Sophie permaneceu parada alguns instantes, imóvel, a prancheta ainda na mão como se fosse um acessório inútil. Aquelas pessoas não podiam fazer isso com ela, não era justo! Mas o que poderia fazer contra a elite de Nova York? Apenas soltou um suspiro resignado e, quando se deu conta, já caminhava até a porta com os saltos ecoando no piso encerado. No jardim, as risadas dos convidados soavam como uma língua estrangeira, distante e c***l.
Guardou a prancheta em cima de uma mesa e desceu a alameda. Não havia carro à espera, nem motorista. Não tinha dinheiro para voltar de Uber até o Harlem.
Ela respirou fundo, descalçou os sapatos de salto alto e começou a caminhar pela estrada larga.
O caminho era silencioso, ladeado por jardins meticulosamente aparados. Sophie caminhava na calçada estreita, os saltos na mão, os pés castigados pelo asfalto frio. As mansões iluminadas pareciam zombar dela. Em cada janela o retrato do luxo que jamais alcançaria um dia.

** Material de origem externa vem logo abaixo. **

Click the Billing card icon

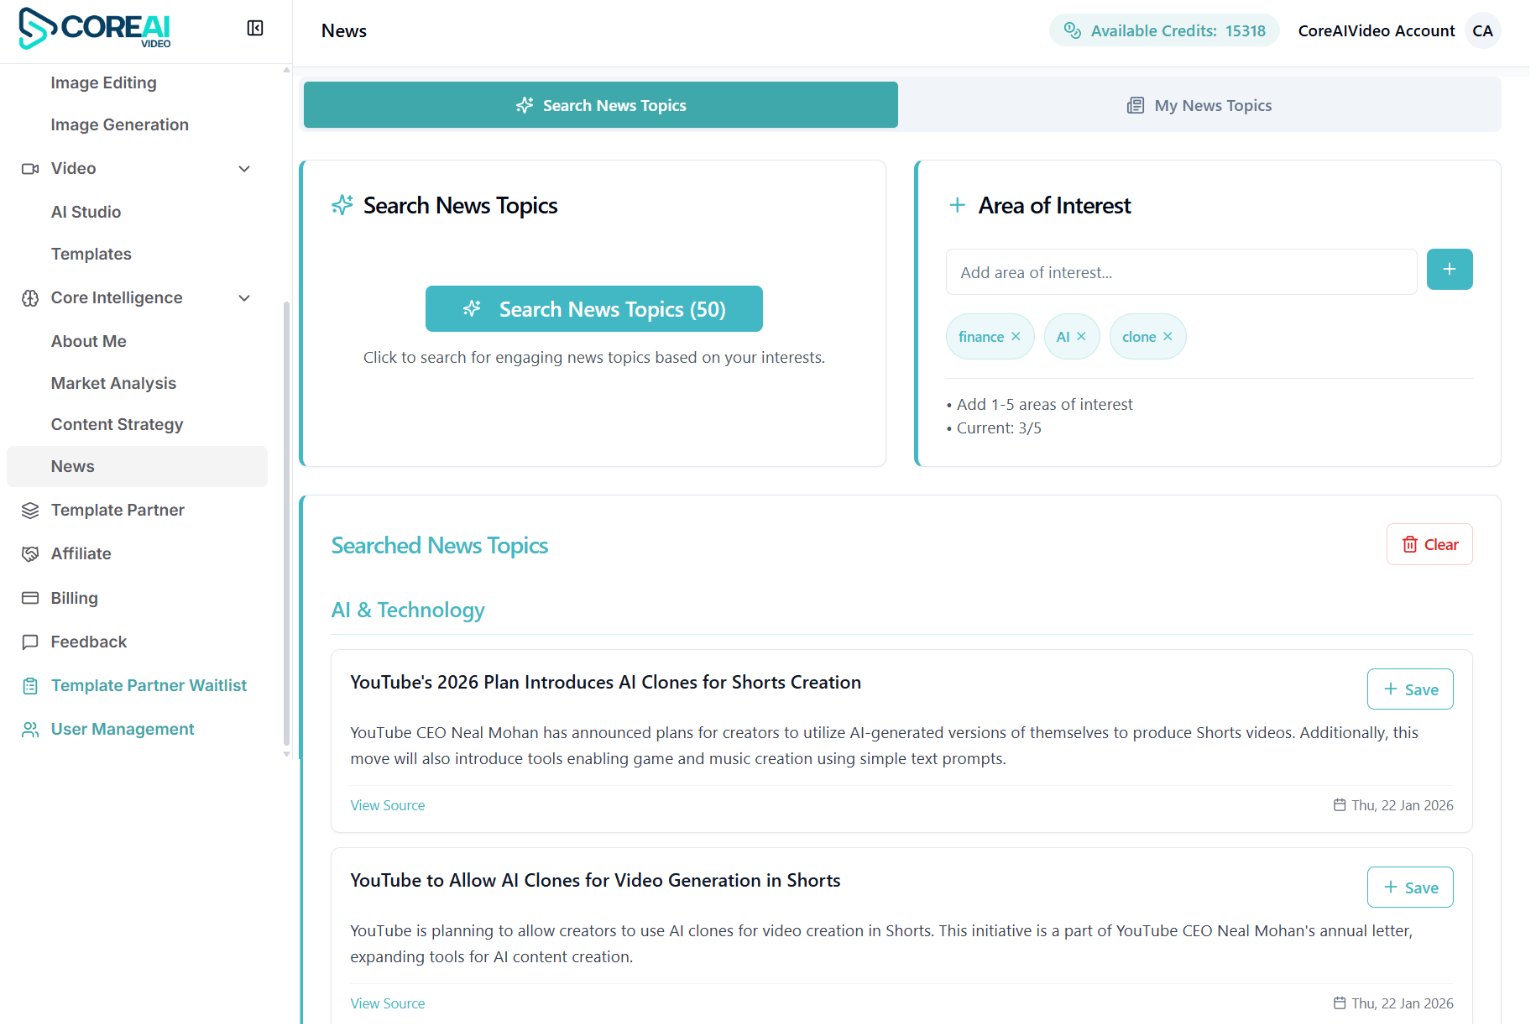point(30,597)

Ela tinha aceitado participar daquele espetáculo de futilidade por Lucas. E, pelo filho doente, enfrentaria qualquer dificuldade sem pestanejar. Mas o fato de voltar para casa de mãos abanando era o que a enfurecia.
Um som de motor se aproximando fez seu coração disparar. Um carro preto, elegante, diminuiu a velocidade. O vidro abaixou.
— Você não está pensando em voltar caminhando, ainda mais descalça, está?! — a voz grave perguntou.
Sophie parou, os cabelos colados ao rosto pela brisa úmida. Reconheceu o motorista assim que o viu. Era Andrew McCarthy o quarentão musculoso, de barba impecável e olhos verdes quentes, quem a interpelava ao volante.
Andrew a observava com uma expressão indefinível. Não era pena, nem desprezo. Era algo entre a culpa e a curiosidade, como se ele enxergasse em Sophie um reflexo do próprio desamparo que acabara de descobrir. A imagem da esposa humilhando aquela mulher ainda queimava em sua mente, misturada ao laudo que destruíra sua vida em segundos.
Por um instante, Sophie quis recusar, seguir sua caminhada sem se meter em novos problemas. Mas as pernas doíam, e o olhar dele não era de desprezo.
Andrew destravou a porta do passageiro.
— Entre.
Ela hesitou. Depois abriu a porta cautelosamente e ocupou o banco do passageiro. O silêncio preencheu o carro quando o motor voltou a roncar, levando-os em direção à tarde que escurecia.